■ To do: Write out exactly the lines running from the one with "Click the black shield icon beside ΟΦΗ" to the end of the data, including both of those lines and excluding pictures.

Stored items
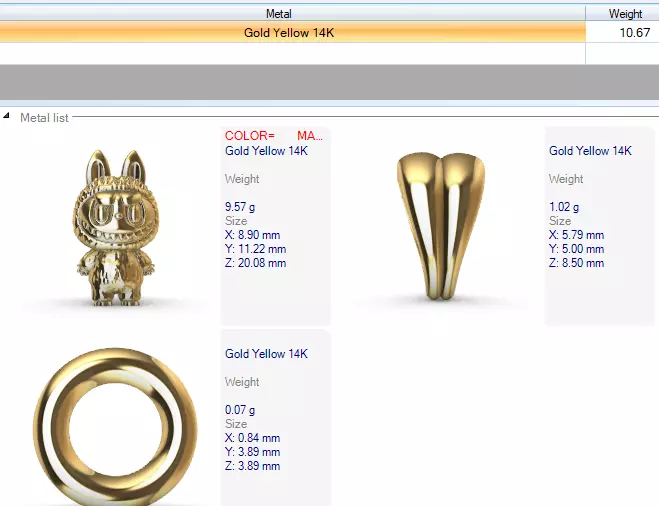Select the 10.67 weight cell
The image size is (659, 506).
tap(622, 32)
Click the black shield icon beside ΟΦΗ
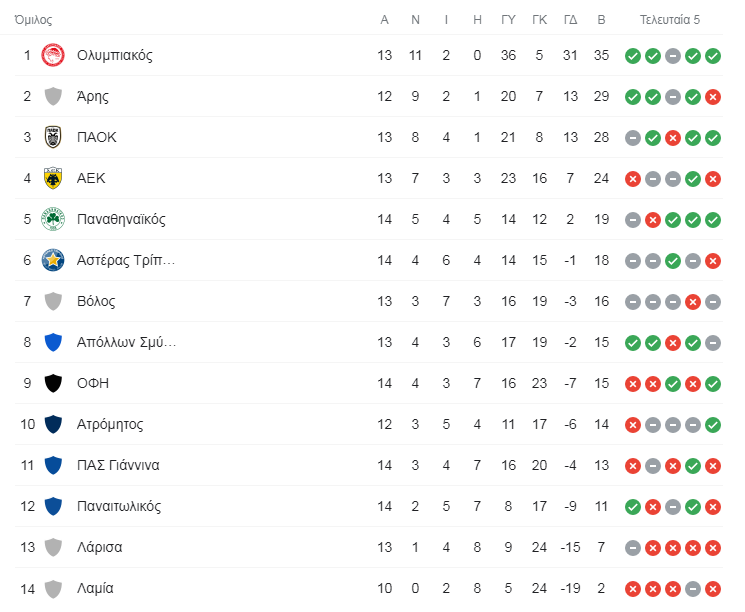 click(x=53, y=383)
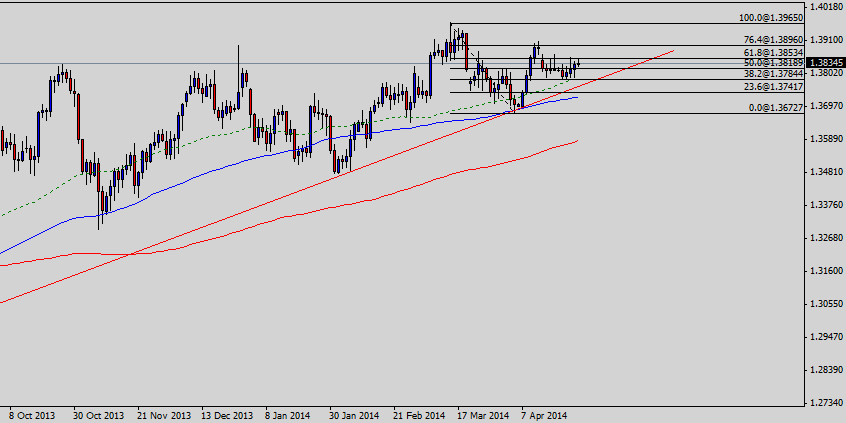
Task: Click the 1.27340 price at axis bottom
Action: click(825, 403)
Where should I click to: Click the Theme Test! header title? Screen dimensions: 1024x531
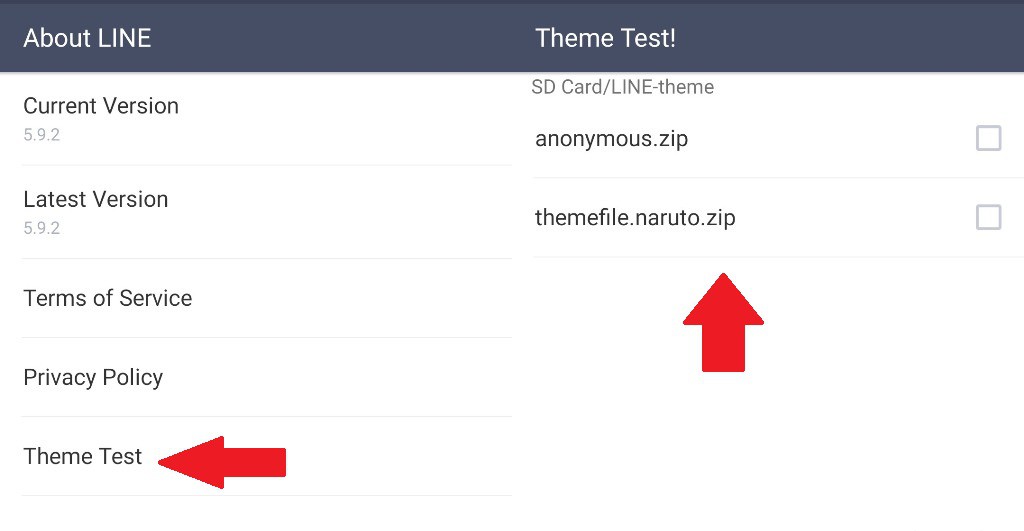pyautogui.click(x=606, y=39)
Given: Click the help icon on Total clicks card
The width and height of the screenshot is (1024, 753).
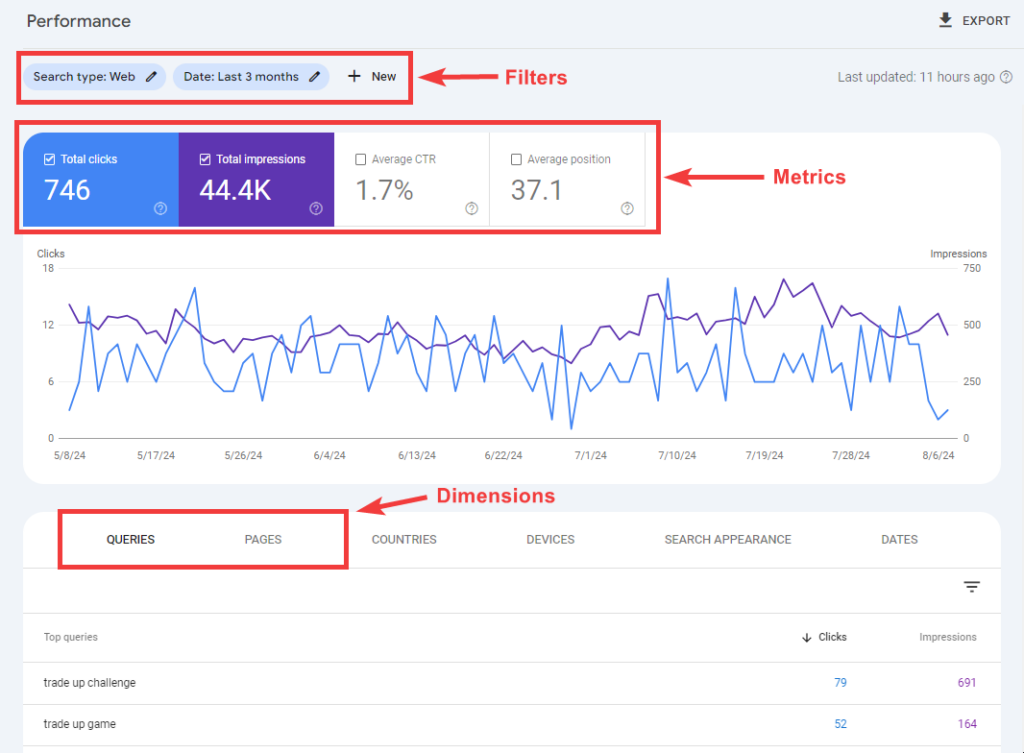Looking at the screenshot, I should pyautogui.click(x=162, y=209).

■ Result below:
Click the black shield icon beside ΟΦΗ
 click(x=53, y=383)
Task: Click the 1.27340 price at axis bottom
Action: click(825, 403)
Where should I click to: Click the Theme Test! header title? Screen dimensions: 1024x531
pyautogui.click(x=606, y=39)
Given: Click the help icon on Total clicks card
The width and height of the screenshot is (1024, 753).
Looking at the screenshot, I should pyautogui.click(x=162, y=209).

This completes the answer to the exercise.